- _Study text_
--------------------
Media urged to play its due role for health sector | Pakistan Press Foundation (PPF)

Pakistan Press Foundation

Media urged to play its due role for health sector

KARACHI: “Not only is the media a primary source of molding public opinion but it also is a key role player in decision making and policy designing. It is the collective responsibility of journalists to play their due role in highlighting health issues besides spreading awareness against myths about vaccination.”

These views were expressed by the speakers of a daylong workshop for health journalists, jointly organised by the Karachi Press Club (KCP) and MISHAL, a non-governmental organisation associated with World Economic Forum (WEF), here on Wednesday. The workshop included interactive sessions, speeches, presentations and activities.
--------------------
- _To do_
a – In the press foundation article, what standing do the speakers give the media when they urge journalists to take up health issues? Answer in one to three sentences.
b – Write out the stretch of the press foundation article from "These views were" through "presentations and activities.", copying it exactly.

- _Provided material_
--------------------
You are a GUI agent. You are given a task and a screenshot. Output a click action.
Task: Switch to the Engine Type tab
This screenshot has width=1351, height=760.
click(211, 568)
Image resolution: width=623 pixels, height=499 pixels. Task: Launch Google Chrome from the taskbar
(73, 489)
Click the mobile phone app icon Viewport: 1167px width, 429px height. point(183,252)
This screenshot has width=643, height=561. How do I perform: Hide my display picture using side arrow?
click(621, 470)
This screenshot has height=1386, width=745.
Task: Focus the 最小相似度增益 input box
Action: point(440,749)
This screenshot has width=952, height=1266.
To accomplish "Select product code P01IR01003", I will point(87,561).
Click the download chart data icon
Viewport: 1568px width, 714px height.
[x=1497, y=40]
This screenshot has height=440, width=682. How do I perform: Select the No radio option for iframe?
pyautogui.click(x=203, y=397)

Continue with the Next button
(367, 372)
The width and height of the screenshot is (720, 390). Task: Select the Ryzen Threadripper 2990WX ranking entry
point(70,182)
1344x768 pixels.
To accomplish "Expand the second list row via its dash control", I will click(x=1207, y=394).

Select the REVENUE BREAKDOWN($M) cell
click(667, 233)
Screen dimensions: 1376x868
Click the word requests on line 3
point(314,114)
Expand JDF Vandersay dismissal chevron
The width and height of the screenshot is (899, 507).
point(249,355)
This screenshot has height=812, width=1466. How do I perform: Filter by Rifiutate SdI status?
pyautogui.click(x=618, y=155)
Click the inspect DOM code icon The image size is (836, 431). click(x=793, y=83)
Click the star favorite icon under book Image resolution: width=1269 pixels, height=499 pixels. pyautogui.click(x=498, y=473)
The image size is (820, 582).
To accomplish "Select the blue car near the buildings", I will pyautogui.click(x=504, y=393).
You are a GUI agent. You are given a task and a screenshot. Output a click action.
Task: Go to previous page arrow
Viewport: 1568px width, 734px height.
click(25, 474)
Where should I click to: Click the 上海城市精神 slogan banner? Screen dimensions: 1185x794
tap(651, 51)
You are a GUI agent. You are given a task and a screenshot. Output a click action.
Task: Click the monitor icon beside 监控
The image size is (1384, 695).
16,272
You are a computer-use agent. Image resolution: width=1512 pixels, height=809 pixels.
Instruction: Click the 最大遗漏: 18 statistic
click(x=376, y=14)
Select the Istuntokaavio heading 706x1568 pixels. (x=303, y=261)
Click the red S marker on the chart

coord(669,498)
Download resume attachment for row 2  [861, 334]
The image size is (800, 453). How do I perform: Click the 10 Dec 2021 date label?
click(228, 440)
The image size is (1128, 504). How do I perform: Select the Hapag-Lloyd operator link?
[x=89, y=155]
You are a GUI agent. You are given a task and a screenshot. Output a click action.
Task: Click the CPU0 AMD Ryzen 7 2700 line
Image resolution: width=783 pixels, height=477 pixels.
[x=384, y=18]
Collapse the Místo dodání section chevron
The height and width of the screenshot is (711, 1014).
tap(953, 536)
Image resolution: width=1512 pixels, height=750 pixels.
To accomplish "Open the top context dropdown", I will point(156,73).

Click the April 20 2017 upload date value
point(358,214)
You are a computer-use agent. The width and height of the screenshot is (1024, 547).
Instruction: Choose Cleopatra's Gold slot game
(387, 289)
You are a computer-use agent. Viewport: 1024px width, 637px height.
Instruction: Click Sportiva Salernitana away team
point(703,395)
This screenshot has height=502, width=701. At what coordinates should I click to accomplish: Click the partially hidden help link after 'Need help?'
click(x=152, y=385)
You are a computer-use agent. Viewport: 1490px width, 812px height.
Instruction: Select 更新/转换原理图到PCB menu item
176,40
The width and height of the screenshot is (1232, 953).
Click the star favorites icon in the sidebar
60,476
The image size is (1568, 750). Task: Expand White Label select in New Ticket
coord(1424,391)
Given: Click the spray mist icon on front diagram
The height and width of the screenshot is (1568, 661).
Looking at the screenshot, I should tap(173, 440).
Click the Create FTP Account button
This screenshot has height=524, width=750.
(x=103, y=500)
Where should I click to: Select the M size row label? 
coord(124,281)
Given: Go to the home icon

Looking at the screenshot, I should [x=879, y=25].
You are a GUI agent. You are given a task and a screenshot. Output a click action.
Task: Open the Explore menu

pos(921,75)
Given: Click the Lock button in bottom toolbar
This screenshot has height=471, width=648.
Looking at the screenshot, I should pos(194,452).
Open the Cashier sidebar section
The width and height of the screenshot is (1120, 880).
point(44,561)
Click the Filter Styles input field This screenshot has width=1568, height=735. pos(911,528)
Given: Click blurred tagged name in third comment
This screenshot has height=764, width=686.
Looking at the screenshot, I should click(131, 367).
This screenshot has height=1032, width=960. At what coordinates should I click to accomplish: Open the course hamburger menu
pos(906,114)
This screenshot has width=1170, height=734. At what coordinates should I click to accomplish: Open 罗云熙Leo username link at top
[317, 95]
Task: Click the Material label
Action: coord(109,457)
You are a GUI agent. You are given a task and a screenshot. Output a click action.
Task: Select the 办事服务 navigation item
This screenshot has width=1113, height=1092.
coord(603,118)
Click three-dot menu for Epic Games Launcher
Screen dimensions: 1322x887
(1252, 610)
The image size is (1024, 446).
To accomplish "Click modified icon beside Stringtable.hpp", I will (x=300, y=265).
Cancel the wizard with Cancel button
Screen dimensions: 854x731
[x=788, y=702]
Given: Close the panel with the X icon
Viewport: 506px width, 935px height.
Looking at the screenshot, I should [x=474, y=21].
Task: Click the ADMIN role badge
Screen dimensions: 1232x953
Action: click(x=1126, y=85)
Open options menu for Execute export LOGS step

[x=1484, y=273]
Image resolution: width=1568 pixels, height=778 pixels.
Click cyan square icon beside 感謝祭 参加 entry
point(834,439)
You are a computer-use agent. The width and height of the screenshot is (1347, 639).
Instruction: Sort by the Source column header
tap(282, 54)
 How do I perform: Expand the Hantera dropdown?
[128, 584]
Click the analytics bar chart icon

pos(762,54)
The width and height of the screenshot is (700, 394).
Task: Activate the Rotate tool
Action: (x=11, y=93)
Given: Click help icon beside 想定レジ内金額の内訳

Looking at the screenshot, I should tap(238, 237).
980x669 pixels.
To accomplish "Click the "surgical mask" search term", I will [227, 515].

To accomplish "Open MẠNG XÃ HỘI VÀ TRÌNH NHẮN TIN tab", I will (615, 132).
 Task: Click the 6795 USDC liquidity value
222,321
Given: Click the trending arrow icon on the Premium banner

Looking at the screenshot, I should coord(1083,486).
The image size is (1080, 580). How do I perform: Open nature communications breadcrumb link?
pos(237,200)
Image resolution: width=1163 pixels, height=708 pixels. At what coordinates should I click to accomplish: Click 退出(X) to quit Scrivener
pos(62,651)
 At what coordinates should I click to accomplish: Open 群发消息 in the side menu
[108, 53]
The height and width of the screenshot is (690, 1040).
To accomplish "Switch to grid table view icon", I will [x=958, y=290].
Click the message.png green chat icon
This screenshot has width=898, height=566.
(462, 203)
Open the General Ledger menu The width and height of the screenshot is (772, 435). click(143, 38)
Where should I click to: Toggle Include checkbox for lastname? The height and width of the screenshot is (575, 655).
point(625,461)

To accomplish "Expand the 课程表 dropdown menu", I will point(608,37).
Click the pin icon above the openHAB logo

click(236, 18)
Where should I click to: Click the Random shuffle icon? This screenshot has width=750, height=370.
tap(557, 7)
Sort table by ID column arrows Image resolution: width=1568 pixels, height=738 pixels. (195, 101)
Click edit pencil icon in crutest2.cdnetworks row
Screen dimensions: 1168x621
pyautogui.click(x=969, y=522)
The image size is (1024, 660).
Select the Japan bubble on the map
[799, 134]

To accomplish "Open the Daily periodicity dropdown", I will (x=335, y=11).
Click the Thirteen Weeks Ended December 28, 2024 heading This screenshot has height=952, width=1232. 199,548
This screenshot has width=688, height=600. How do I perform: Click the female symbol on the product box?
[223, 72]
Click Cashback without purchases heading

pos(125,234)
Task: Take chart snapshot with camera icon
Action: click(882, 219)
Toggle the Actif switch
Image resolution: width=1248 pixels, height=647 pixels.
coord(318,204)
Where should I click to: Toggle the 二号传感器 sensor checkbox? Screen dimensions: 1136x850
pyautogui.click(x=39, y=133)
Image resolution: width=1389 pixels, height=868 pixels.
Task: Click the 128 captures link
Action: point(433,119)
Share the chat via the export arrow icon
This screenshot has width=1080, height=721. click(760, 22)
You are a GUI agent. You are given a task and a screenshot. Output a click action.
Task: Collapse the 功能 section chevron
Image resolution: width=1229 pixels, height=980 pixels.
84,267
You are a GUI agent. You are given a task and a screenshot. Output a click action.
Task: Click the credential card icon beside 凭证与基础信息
--------------------
- _Exercise results_
a – The speakers call the media a primary source of molding public opinion and a key role player in decision making and policy designing. On that footing, they say journalists share a collective responsibility to highlight health issues and to spread awareness against myths about vaccination.

b –
These views were expressed by the speakers of a daylong workshop for health journalists, jointly organised by the Karachi Press Club (KCP) and MISHAL, a non-governmental organisation associated with World Economic Forum (WEF), here on Wednesday. The workshop included interactive sessions, speeches, presentations and activities.